• Task item: Keeping every character as it is, transcribe the entries below.

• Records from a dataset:
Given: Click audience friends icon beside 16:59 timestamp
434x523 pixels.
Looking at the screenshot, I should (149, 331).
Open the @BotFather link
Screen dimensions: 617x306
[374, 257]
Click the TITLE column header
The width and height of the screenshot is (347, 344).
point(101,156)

• Answer to the problem:
Given: Click audience friends icon beside 16:59 timestamp
434x523 pixels.
Looking at the screenshot, I should (149, 331).
Open the @BotFather link
Screen dimensions: 617x306
[374, 257]
Click the TITLE column header
The width and height of the screenshot is (347, 344).
point(101,156)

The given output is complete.